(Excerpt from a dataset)

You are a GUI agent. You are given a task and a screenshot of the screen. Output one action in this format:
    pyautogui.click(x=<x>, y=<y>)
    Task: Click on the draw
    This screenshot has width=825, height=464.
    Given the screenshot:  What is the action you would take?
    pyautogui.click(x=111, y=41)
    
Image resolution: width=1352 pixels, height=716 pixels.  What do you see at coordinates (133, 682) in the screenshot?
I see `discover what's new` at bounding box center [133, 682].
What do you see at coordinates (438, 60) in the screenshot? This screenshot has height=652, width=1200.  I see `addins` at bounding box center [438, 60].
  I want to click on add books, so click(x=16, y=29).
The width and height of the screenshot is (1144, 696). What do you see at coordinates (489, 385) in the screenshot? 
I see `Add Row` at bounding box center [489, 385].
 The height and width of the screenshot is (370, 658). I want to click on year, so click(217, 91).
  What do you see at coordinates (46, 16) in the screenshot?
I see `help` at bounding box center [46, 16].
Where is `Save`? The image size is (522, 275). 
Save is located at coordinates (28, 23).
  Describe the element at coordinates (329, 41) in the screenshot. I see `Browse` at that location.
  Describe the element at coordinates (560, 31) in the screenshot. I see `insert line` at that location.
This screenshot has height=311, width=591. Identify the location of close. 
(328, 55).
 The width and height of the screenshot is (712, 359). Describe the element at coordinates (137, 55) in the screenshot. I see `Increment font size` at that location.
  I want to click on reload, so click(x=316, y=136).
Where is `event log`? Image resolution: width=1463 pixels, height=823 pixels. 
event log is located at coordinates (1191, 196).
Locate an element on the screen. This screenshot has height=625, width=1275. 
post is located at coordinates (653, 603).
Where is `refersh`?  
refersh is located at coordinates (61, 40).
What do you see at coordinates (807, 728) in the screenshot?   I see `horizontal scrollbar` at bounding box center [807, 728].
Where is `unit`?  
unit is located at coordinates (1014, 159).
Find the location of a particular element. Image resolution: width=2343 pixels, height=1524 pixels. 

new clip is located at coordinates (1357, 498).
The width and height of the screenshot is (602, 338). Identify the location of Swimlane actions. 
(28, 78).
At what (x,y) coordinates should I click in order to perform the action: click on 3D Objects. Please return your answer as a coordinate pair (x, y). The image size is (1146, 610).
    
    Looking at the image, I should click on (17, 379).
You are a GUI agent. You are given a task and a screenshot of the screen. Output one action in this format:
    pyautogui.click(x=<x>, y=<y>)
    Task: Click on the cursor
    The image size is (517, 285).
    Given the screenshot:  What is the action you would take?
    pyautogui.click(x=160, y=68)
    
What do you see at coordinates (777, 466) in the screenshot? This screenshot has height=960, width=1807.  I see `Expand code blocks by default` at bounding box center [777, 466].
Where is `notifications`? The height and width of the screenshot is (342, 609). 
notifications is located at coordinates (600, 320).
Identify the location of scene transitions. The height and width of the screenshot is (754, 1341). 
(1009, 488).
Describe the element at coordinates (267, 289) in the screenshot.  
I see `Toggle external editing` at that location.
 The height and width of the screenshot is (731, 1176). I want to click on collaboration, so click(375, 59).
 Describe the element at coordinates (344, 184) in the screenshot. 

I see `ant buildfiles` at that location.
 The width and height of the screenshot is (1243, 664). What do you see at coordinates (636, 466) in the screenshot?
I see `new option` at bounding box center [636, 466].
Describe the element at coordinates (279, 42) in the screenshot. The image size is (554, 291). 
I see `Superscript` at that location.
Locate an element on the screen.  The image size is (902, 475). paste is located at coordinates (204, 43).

> _Problem to work on_
Quote the data above verbatim, starting with the line that contains "Identify the location of scene" and ending after the line that contains "The height and width of the screenshot is (731, 1176).".

> _The result_
Identify the location of scene transitions. The height and width of the screenshot is (754, 1341). 
(1009, 488).
Describe the element at coordinates (267, 289) in the screenshot.  
I see `Toggle external editing` at that location.
 The height and width of the screenshot is (731, 1176). I want to click on collaboration, so click(375, 59).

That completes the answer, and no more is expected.